QUOTED TEXT:
Monday, September 16, 2013

Transitional Tremors ~ Homage to the Seashores & Use of Self



While a clear and thoughtful vision is essential, even the most mindful transitions don't happen exactly the way you plan them.  Who was it that said 'Life's what happens when you're in the middle of planning.'

One shock to my transitional system came early on, while I was still in Texas. I’d made it across the border and was staying in Austin with my brother and his family for a few weeks, waiting-out winter in the Northeast. This happy, care-free music town would serve as a sort of decompression chamber before the final leg to DC and the tidal wave to come.  

Via email I received a note announcing the passing of my beloved grad school professor, Charlie Seashore.  He was one of the ones who’d nudged me to take the Peace Corps plunge – and I was looking forward to sharing with him how the Organization Development tools, many of which I’d learned from him, served me in the work of sustainable community development.

They not only served, I intended to tell him; they saved my tocino in Mexico!  And boy did I have some stories to share.

But it was too late.  I would arrive home just in time to participate in the memorial service.
Jumping ahead to March, bracing myself against the bone chill of a belated Washington winter, more bad news came by email:  Charles' beloved wife, Edie, had also died; in the midst of planning her late husband’s memorial service she’d had a sudden heart-attack. 

Edie was the Number One of the two-man husband-wife teaching team. She wore the pants in the family and Charlie wore the suspenders.  Like me, Edie was a Pisces and an ENTJ – one of the Myers-Briggs ‘born leaders.’  She was a tough cookie and as sweet as one too.
Like a pair of doves, Edie and Charlie were in synchronicity till the end.  We would now be celebrating both their lives at the memorial service in Columbia, Maryland.  
Edie and Charlie were instrumental in spawning the Masters graduate program in Organization Development at American University, then called AU/NTL. I chose the program, back in 2000, for its touchy-feely ‘experiential' approach. I’d already spent almost 10 years in the left brained world, working for IT consulting firms with geeks who believed technology was the answer. I was junior and still navigating the Beltway Bandit world; but it didn’t take much experience to see that success wasn’t about the technology – it was about the human element. 

Was I ready to have my ass kicked by such an alternative, humanistic view?

INFORMATION SUPPLIED:
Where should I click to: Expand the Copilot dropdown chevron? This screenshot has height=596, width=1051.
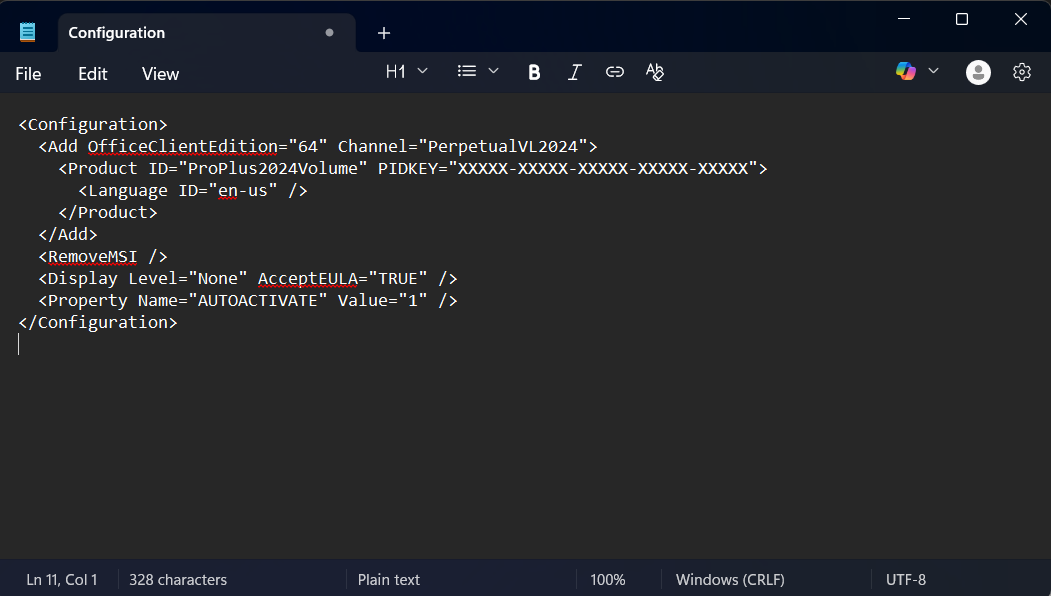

INSTRUCTIONS:
1. Summarize the blog post about Charlie and Edie Seashore in two sentences.
2. Using the blog post about Charlie and Edie Seashore, decide whether each statement agrees with it. Answer yes or no, and quote the words that decide it. (a) Edie Seashore died before her husband. (b) The writer chose the program in 2000. (c) Charlie Seashore discouraged the writer from joining the Peace Corps.
3. Carry on the blog post about Charlie and Edie Seashore from its final line.

EXPECTED ANSWERS:
1. While staying in Austin, the writer learned by email that grad school professor Charlie Seashore had died, and in March learned that his wife Edie had died of a sudden heart attack while planning his memorial service. The couple had helped create the Organization Development master's program at American University, which the writer chose in 2000 for its experiential approach after almost 10 years at IT consulting firms.

2.
(a) No: "in the midst of planning her late husband’s memorial service she’d had a sudden heart-attack."
(b) Yes: "I chose the program, back in 2000, for its touchy-feely ‘experiential' approach."
(c) No: "He was one of the ones who’d nudged me to take the Peace Corps plunge"

3.
One of the basic underpinnings of the program of Organization Development, inspired by the forefathers of field, Kurt Lewin and Ron Lippitt, was a concept (and practice) called ‘Use of Self.’ 
I was so resistant to the term – it seemed meaningless to me. But it finally started to sink-in in Bethel, Maine, where the Seashores ran a one-week residential course for each AU/NTL grad program cohort called the Human Interaction Lab.

We were warned in advance that our participation in this course would make or break our OD careers.
I was cautiously optimistic for a breakthrough in Bethel. 

And from the moment I met Charlie and Edie, I sensed the possibility – if I was willing to do the work. 

On that introductory day, they talked about ‘holding the space’ for us to learn from each other – that we were a lab of learning unto ourselves – and their job was as guide.

Ah, was that Use of Self?

As the week progressed, I could see how Charlie and Edie pushed our buttons – asking provocative questions – modeling communication tools such as Feedback – how to give and receive it so it could be heard – which we learned was a little different than giving someone a piece of your mind. It was actually about giving someone a little piece of your heart.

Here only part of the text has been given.